▶ _AVAILABLE RECORDS_
- - - - - - -
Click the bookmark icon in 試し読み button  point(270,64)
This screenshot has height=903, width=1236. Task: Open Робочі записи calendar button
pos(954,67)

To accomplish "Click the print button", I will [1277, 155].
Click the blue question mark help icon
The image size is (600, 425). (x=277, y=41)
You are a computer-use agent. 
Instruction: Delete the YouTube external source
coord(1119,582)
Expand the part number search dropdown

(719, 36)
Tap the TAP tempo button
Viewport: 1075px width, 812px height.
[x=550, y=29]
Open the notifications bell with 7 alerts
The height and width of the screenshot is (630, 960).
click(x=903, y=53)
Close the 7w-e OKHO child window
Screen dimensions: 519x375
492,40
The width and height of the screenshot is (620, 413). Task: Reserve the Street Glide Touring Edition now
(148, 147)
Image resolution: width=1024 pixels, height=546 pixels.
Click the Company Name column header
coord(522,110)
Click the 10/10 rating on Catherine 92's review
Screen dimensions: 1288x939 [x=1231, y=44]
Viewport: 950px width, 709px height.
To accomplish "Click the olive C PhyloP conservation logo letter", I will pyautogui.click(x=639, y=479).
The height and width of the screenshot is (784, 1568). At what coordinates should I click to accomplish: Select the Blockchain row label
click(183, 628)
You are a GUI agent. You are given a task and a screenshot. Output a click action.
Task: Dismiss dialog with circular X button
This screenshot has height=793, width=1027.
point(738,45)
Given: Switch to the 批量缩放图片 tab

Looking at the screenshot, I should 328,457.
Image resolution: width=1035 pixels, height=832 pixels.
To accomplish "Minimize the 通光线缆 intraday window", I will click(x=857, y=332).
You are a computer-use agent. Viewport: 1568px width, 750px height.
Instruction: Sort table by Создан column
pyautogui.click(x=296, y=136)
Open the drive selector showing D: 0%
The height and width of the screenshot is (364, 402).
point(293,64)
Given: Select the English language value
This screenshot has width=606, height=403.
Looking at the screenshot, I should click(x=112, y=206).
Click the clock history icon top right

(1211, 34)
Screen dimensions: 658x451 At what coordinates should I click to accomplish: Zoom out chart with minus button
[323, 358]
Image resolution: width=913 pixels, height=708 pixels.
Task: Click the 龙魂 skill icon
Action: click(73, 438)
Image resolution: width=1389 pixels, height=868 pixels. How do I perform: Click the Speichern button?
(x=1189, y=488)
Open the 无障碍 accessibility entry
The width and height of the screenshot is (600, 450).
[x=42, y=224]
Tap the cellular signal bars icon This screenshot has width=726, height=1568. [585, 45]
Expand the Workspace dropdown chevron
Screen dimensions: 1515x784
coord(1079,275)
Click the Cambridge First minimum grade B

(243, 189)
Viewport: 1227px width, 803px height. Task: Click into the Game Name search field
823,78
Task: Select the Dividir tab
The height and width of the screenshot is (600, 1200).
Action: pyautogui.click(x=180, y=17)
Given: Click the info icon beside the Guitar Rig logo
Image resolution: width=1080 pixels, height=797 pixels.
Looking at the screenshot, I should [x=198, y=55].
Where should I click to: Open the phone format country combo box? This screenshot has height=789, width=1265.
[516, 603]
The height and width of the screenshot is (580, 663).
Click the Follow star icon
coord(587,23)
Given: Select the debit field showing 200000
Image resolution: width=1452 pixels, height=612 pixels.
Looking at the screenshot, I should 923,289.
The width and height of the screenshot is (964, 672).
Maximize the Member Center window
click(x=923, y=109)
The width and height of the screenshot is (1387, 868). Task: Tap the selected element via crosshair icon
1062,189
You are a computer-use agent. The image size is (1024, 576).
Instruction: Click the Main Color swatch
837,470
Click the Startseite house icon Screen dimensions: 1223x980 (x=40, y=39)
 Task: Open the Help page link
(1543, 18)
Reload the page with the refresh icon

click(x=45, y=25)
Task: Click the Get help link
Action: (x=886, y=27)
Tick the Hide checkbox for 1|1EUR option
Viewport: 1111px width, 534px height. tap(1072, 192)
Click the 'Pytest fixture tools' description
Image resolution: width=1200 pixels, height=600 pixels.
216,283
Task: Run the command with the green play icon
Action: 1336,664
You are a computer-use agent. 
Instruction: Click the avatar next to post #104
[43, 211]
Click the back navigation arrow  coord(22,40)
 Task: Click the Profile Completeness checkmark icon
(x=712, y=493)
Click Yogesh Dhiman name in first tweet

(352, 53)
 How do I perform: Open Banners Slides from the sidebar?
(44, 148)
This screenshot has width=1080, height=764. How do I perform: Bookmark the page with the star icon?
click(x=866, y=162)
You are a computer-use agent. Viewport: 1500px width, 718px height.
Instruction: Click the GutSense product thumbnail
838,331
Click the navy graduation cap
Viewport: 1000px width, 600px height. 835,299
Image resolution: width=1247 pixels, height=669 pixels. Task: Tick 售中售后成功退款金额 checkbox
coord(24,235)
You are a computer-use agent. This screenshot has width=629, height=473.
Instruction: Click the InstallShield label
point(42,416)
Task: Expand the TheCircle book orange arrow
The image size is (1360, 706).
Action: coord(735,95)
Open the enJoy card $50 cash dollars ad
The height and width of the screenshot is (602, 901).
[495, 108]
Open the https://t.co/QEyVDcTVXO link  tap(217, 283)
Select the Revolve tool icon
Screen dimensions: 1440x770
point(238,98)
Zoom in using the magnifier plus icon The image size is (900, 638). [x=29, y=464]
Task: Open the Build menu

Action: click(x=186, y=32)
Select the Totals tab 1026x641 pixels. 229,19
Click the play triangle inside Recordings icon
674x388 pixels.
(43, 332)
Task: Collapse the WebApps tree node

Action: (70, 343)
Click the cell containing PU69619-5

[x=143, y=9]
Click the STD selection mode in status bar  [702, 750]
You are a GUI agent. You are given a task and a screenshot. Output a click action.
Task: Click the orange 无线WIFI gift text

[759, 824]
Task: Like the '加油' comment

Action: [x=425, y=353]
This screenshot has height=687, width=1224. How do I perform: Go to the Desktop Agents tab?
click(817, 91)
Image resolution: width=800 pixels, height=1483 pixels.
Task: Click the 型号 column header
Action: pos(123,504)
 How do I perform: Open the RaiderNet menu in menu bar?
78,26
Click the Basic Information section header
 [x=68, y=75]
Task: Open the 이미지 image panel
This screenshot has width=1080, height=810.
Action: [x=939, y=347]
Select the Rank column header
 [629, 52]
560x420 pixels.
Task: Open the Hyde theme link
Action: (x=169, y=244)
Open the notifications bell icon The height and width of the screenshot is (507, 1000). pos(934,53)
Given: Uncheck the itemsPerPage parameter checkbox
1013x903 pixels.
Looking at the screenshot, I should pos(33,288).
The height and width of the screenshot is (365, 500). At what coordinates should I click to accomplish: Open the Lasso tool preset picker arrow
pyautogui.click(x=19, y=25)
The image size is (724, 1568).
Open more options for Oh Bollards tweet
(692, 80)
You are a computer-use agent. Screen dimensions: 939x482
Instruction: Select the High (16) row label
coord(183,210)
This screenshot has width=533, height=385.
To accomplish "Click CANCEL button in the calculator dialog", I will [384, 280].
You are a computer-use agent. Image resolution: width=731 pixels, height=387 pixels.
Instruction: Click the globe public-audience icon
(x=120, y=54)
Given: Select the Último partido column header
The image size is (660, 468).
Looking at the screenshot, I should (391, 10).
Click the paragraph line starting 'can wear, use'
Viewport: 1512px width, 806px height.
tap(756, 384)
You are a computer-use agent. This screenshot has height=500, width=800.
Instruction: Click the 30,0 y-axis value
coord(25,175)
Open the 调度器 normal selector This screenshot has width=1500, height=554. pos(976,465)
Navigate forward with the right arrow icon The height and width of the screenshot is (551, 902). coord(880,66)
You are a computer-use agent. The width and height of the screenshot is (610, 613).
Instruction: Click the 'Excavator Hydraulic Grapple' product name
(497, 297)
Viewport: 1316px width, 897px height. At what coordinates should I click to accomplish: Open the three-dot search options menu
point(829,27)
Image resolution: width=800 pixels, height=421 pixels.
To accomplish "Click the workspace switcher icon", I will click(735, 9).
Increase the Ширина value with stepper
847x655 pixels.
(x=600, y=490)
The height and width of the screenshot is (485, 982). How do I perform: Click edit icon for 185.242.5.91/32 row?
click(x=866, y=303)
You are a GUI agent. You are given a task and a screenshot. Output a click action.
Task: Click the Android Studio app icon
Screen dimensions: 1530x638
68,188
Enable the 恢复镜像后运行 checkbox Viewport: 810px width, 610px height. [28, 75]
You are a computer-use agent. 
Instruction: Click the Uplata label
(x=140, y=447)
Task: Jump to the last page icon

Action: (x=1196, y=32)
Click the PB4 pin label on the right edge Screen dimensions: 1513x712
- - - - - - -
▶ _EXERCISE BRIEF_
Pick out and copy the lines of the material that include the word "dialog".

▶ _YOUR RESPONSE_
Task: Dismiss dialog with circular X button
To accomplish "Click CANCEL button in the calculator dialog", I will [384, 280].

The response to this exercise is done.